Code Monkey home page Code Monkey logo

two-factor-entropy's Introduction

are 2FA tokens truly random?

background

Two factor authentication (2FA) is a widely used tool for added security in addition to a secure password. A Time based One-time Password (TOTP) algorithm generates a 6-8 digit code, which is shared either via SMS, email, phone, and a specialized app. Users have 30-60 seconds to receive, remember, and enter the code to login.

Either a random or pseudo-random number could be used. While a truly random number theoretically provides greater security, a pseudo-random (or non-random) number would be easier to remember.
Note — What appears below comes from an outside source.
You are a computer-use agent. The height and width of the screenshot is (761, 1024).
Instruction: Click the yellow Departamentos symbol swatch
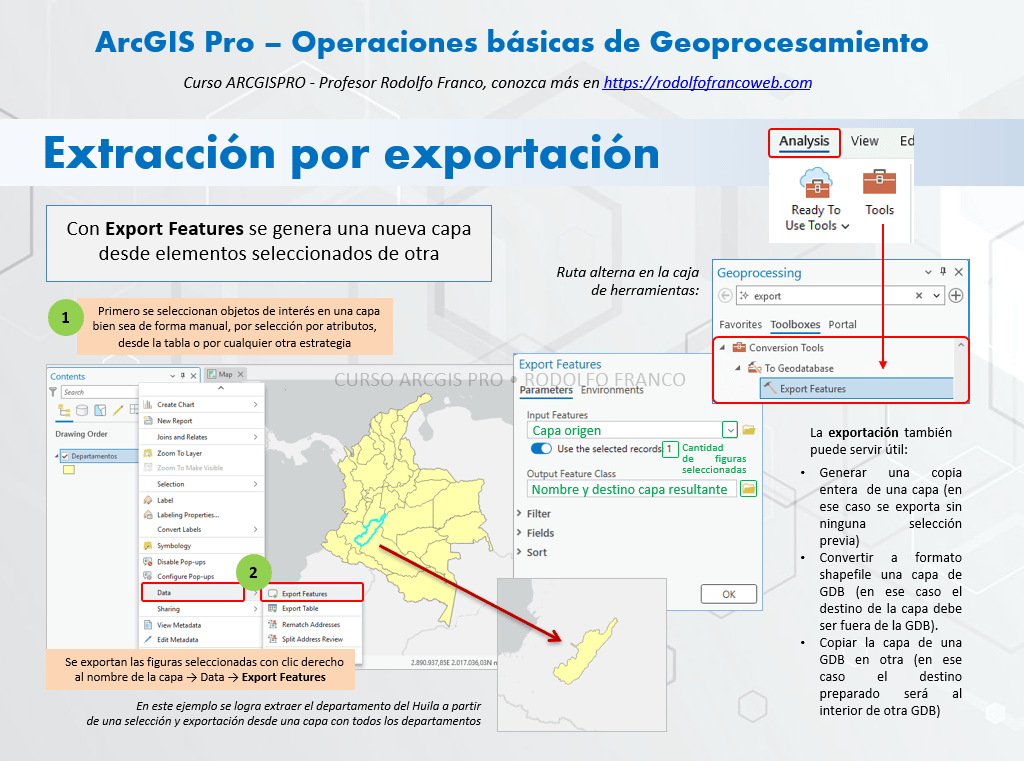(69, 471)
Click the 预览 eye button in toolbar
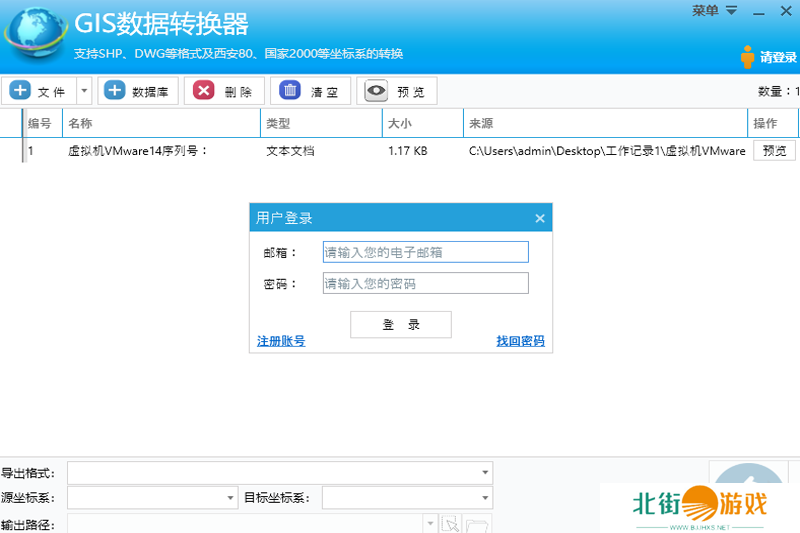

In principle, a pseudo-random number could provide a balance of security and ease of use.

An average person can hold a set of about 7 ± 2 digits in his/her working memory at any given time. This is called the The Magical Number Seven, Plus or Minus Two Rule or simply Miller's Rule. According to Miller's Rule a significant minority of people will struggle to recall a 6 digit code, and a majority will be unable to recall an 8 digit code.

Anecdotally, I have noticed that 2FA codes often exhibit patters of non-randomness (such as containing 3 more of the same digit XAAA-BBBX, repeating patterns ABAB-XXXX or ABXX-ABXX, or palindromes ABC-CBA). This is interesting, however, the human brain is highly skilled at discerning patterns, even when none actually exist. Therefore I decided to systematically analyze 2FA tokens using Shannon Entropy and Kolmogorov Complexity to see if they consistently exhibit less than expected randomness.

approach 1

Shannon entropy is a measure of the information content of a string. It can be interpreted as the number of bits required to encode each character of the string given perfect compression.

image

If a 2FA token is truly random, we would expect it to have higher Shanon Entropy than if is was generated pseudo-randomly (or if it was non-random). We can compare the Shannon Entropy of an array of actual 2FA codes with an array that we generate randomly, using the following approach:

2FA_entropy

  1. generate random 6 digit codes
  2. calculate the shanon entropy of each
  3. calcualte the mean entropy (and standard deviation) for the group of values
  4. compare the two groups to determine if it is statistically likely be random

One limitation of this approach, is that Shannon entropy regards each symbol as discreet and does not account for their sequence in the alphabet. For example an obviously non-random sequence like 123456 has a Shannon entropy of 2.5849 (the highest possible for a 6 digit number). This means that Shannon entropy may not capture all the patterns of non-randomness that could be present in a 2FA code.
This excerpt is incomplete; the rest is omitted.